Added some prints here:

type_support_ptr TypeSupportRegistry::get_message_type_support(
  const rosidl_message_type_support_t * ros_type_support)
{
  auto creator_fun = [&ros_type_support]() -> type_support_ptr
    {
      std::cerr << ros_type_support->typesupport_identifier << "\n";
      std::cerr << "c "
        << using_introspection_c_typesupport(ros_type_support->typesupport_identifier)
        << " " << rosidl_typesupport_introspection_c__identifier <<  "\n";
      std::cerr << "cpp "
        << using_introspection_cpp_typesupport(ros_type_support->typesupport_identifier)
        << " " << rosidl_typesupport_introspection_cpp::typesupport_identifier << "\n";
      if (using_introspection_c_typesupport(ros_type_support->typesupport_identifier)) {
        auto members = static_cast<const rosidl_typesupport_introspection_c__MessageMembers *>(
          ros_type_support->data);
        return new MessageTypeSupport_c(members, ros_type_support);
      } else if (using_introspection_cpp_typesupport(ros_type_support->typesupport_identifier)) {
        auto members = static_cast<const rosidl_typesupport_introspection_cpp::MessageMembers *>(
          ros_type_support->data);
        return new MessageTypeSupport_cpp(members, ros_type_support);
      }
      RMW_SET_ERROR_MSG("Unknown typesupport identifier");
      return nullptr;
    };

  return get_type_support(ros_type_support, message_types_, creator_fun);
}

Outcome:

rosidl_typesupport_introspection_cpp
c 0 rosidl_typesupport_introspection_c
cpp 1 rosidl_typesupport_introspection_cpp
rosidl_typesupport_introspection_c
c 0 rosidl_typesupport_introspection_c
cpp 0 rosidl_typesupport_introspection_cpp

Expected behavior

rosidl_typesupport_introspection_c == rosidl_typesupport_introspection_c

Actual behavior

rosidl_typesupport_introspection_c != rosidl_typesupport_introspection_c

Implementation considerations

Use strcmp:

bool using_introspection_c_typesupport(const char * typesupport_identifier)
{
  return !strcmp(typesupport_identifier, rosidl_typesupport_introspection_c__identifier);
}

or std::string().compare

bool using_introspection_c_typesupport(const char * typesupport_identifier) {
  return !std::string(typesupport_identifier)
    .compare(rosidl_typesupport_introspection_c__identifier);
 }

Update both these lines:

return typesupport_identifier == rosidl_typesupport_introspection_c__identifier;

@iuhilnehc-ynos
Copy link
Contributor

cpp 1 rosidl_typesupport_introspection_cpp   

It returns 1(true), so I think it's OK.

Please notice that it's a trick to compare the char* address directly for performance.

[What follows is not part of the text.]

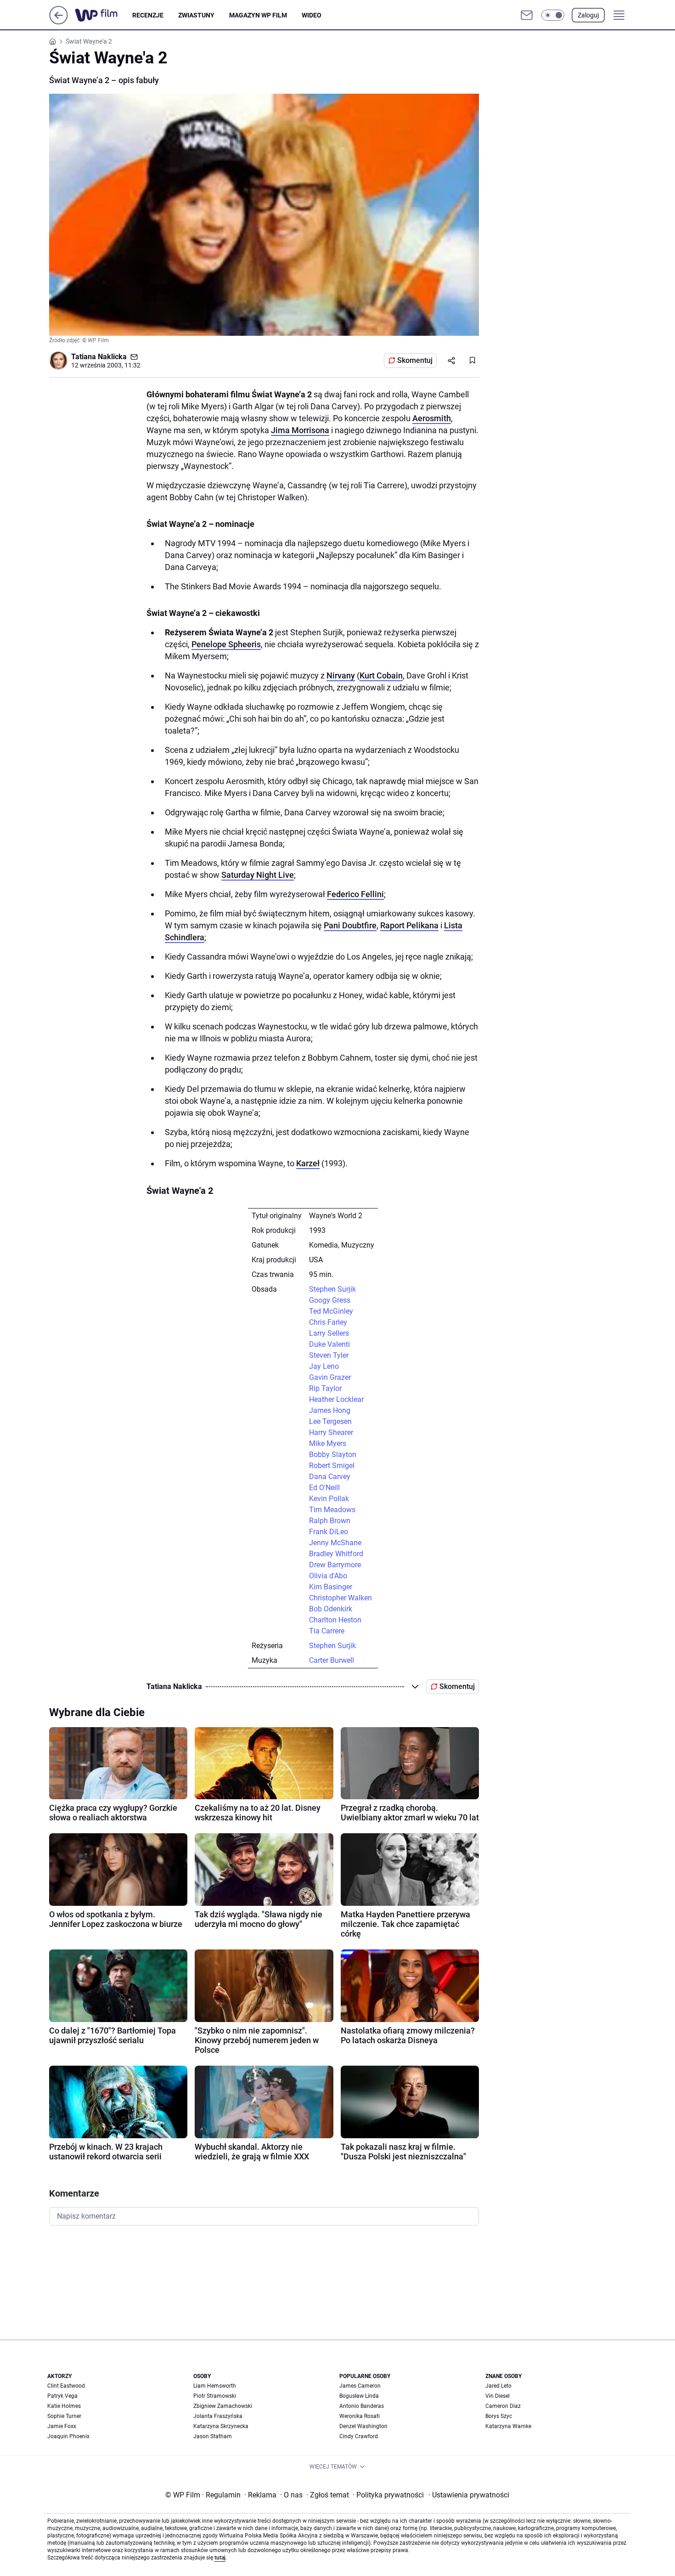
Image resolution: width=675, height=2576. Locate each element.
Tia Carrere (326, 1631)
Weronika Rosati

The typesupport_identifier(type is const char*) is initialized with https://github.com/ros2/rosidl/blob/7cbb1161e8d3fa9aff29a481bce0e6c2b56715b5/rosidl_typesupport_introspection_cpp/resource/msg__type_support.cpp.em#L251, it's better to compare them directly, right?

@iuhilnehc-ynos
Copy link
Contributor

The typesupport_identifier in rosidl_typesupport_introspection_c is similar to above, which is initialized at https://github.com/ros2/rosidl/blob/7cbb1161e8d3fa9aff29a481bce0e6c2b56715b5/rosidl_typesupport_introspection_c/resource/msg__type_support.c.em#L287 and will be assigned with https://github.com/ros2/rosidl/blob/7cbb1161e8d3fa9aff29a481bce0e6c2b56715b5/rosidl_typesupport_introspection_c/resource/msg__type_support.c.em#L311. Could you provide more detailed steps to reproduce this issue? A test case might be better.

@henriksod
Copy link
Author

henriksod commented Jul 31, 2023

cpp 1 rosidl_typesupport_introspection_cpp   

It returns 1(true), so I think it's OK.

Please notice that it's a trick to compare the char* address directly for performance. The typesupport_identifier(type is const char*) is initialized with https://github.com/ros2/rosidl/blob/7cbb1161e8d3fa9aff29a481bce0e6c2b56715b5/rosidl_typesupport_introspection_cpp/resource/msg__type_support.cpp.em#L251, it's better to compare them directly, right?

The second step fails:

rosidl_typesupport_introspection_c
c 0 rosidl_typesupport_introspection_c
cpp 0 rosidl_typesupport_introspection_cpp

Seems that they are not pointing to the same address in memory.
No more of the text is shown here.